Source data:
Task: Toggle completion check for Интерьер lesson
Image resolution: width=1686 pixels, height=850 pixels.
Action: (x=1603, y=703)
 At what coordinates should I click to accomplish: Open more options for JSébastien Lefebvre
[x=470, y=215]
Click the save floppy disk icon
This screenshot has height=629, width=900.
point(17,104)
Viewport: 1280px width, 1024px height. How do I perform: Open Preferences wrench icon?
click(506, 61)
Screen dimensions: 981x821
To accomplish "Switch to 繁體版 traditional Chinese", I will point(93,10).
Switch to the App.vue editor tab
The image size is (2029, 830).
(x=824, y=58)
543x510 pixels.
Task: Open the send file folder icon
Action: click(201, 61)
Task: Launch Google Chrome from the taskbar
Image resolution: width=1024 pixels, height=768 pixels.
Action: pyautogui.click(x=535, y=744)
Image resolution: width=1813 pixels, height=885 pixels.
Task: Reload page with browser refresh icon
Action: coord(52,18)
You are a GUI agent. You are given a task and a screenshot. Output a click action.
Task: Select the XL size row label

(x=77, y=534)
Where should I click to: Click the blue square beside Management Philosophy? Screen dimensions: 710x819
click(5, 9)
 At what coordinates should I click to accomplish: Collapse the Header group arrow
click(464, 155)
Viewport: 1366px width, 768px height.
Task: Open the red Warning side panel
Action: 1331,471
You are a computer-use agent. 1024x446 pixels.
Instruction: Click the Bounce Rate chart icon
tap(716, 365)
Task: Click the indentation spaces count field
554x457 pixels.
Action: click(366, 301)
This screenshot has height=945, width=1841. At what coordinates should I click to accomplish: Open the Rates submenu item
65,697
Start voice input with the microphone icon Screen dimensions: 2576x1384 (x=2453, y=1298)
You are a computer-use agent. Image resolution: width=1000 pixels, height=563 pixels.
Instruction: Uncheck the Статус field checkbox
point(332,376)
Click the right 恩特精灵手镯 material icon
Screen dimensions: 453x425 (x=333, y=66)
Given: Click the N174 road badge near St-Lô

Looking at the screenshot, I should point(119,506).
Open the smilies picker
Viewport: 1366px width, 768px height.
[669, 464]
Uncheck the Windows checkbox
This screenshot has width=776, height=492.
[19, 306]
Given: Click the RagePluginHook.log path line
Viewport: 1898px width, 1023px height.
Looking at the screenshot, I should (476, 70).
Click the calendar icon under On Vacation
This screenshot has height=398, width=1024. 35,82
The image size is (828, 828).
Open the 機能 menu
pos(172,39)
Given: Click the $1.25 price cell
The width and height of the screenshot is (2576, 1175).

TO DO: Copy out, from the data above, every line holding the word "agent".

EXPECTED ANSWER:
You are a GUI agent. You are given a task and a screenshot. Output a click action.
You are a computer-use agent. 1024x446 pixels.
You are a computer-use agent. Image resolution: width=1000 pixels, height=563 pixels.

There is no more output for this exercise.